+++ DATA ROWS

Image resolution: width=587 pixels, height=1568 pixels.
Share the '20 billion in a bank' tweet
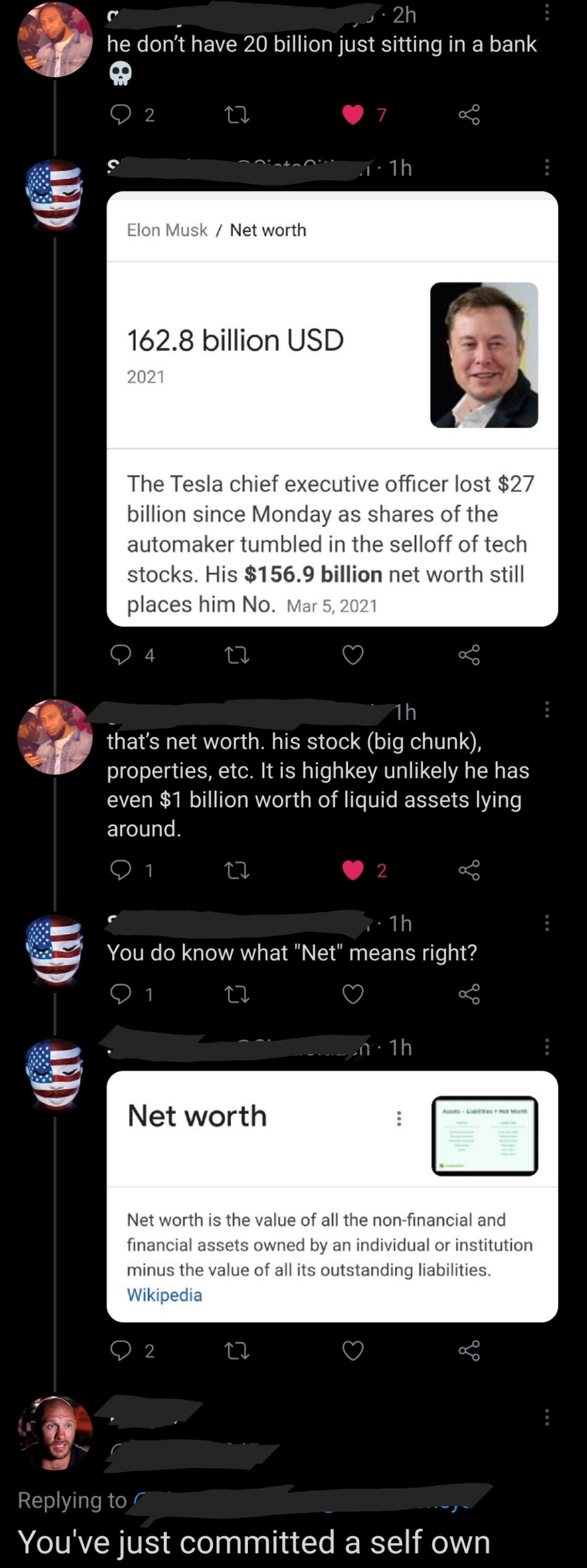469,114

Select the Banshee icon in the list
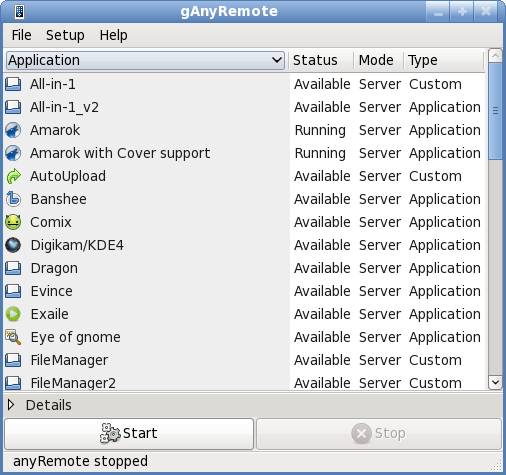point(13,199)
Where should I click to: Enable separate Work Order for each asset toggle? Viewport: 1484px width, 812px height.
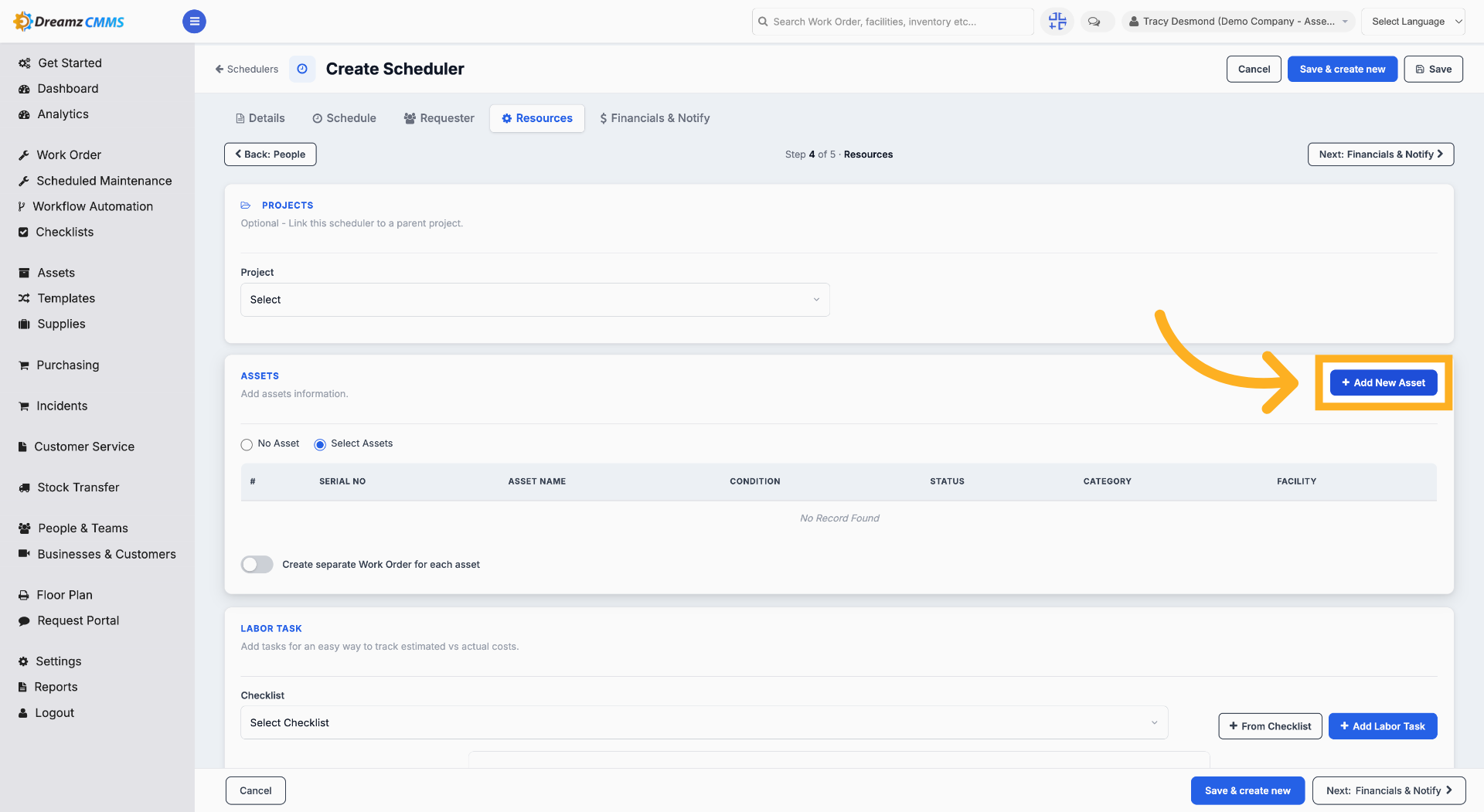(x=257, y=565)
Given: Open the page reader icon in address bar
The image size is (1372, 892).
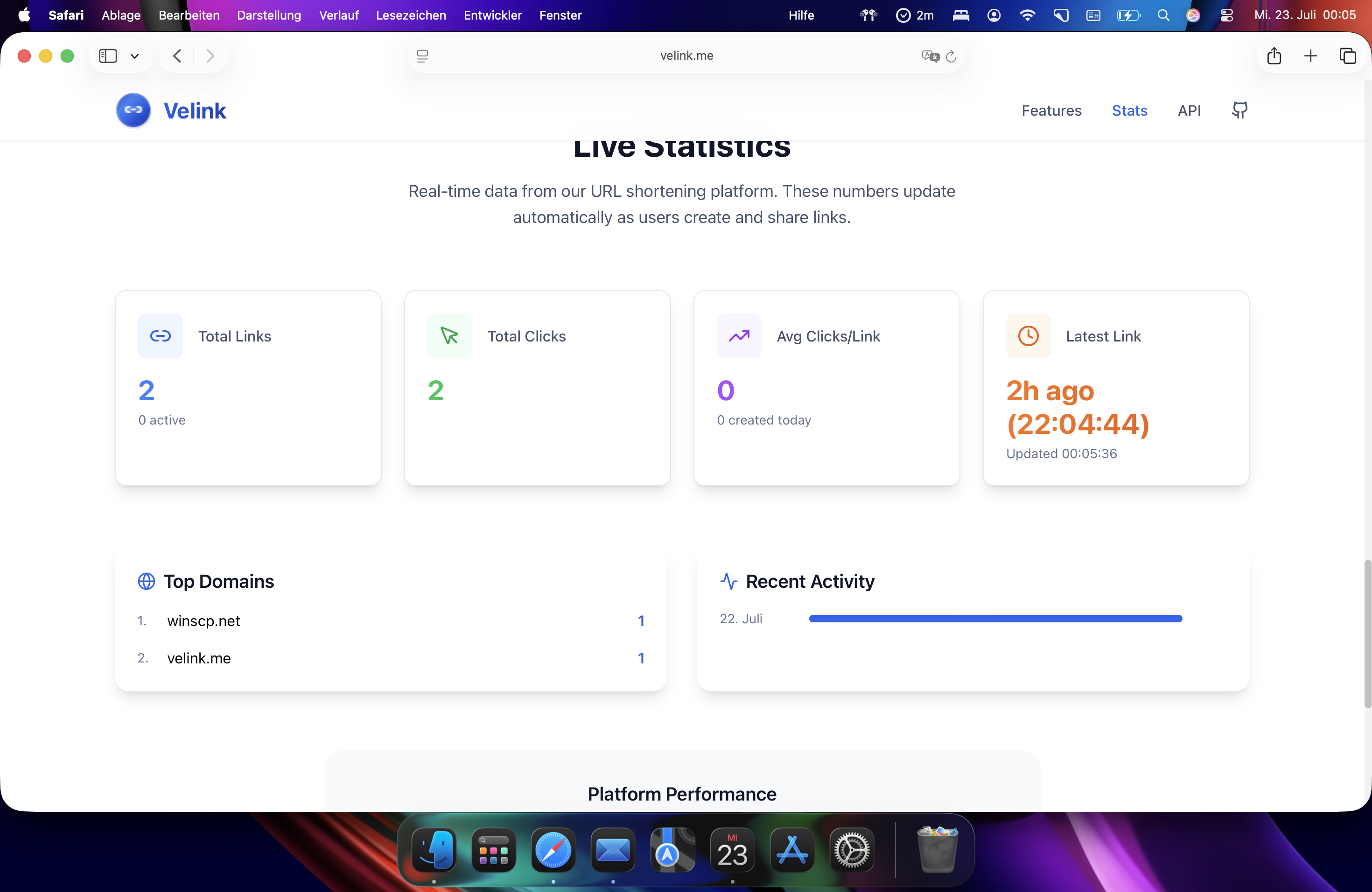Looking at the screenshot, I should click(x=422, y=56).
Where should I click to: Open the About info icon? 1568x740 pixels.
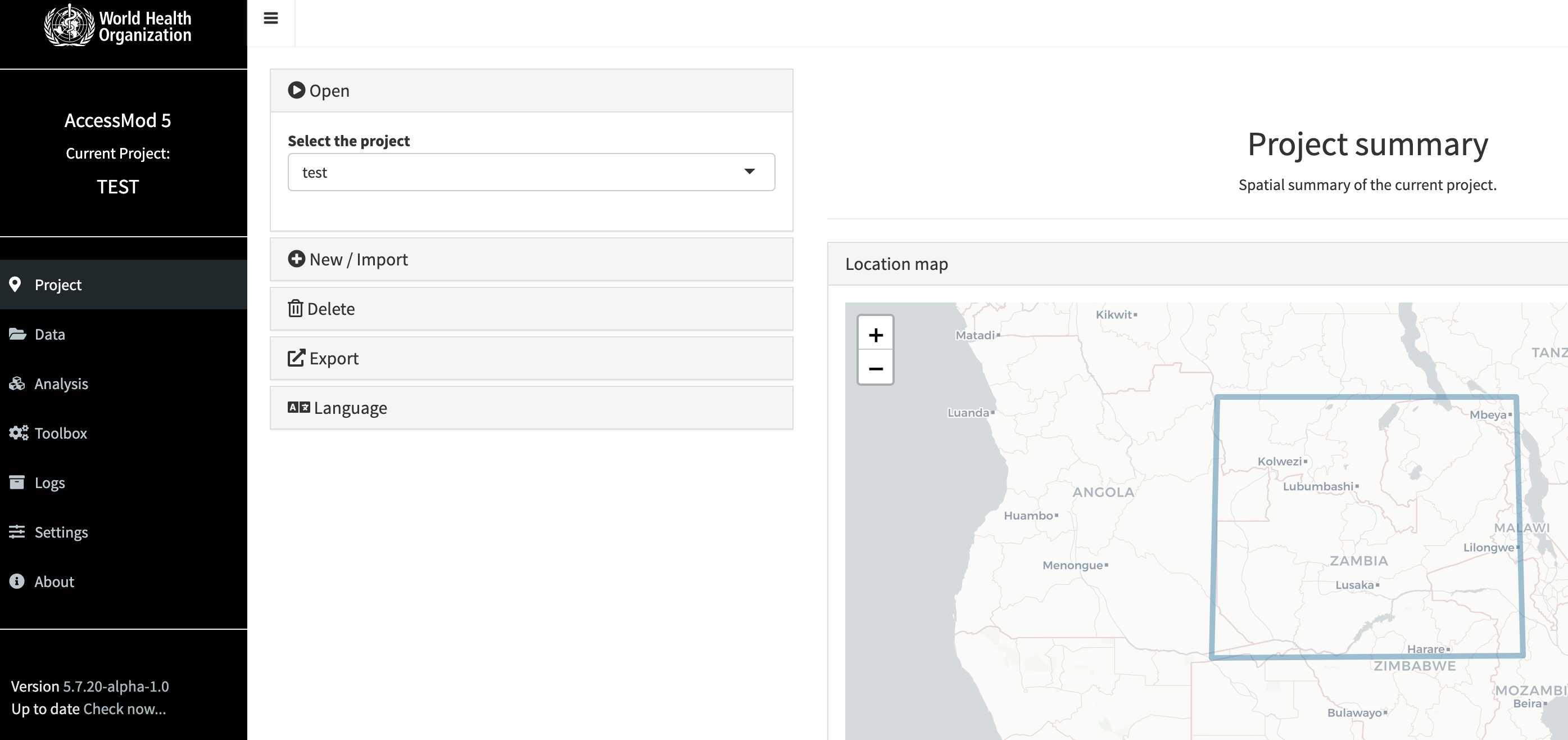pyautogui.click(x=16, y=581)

++++++

• **TASK REQUIREMENTS**
Rewrite the records starting at the line containing "Given: Open the" and ending at the last line, changing "address bar" to "toolbar" and keeping everything else the same. Leave the pictures out of your answer.

• **TASK OUTPUT**
Given: Open the page reader icon in toolbar
The image size is (1372, 892).
Looking at the screenshot, I should click(x=422, y=56).
Where should I click to: Open the About info icon? 1568x740 pixels.
pyautogui.click(x=16, y=581)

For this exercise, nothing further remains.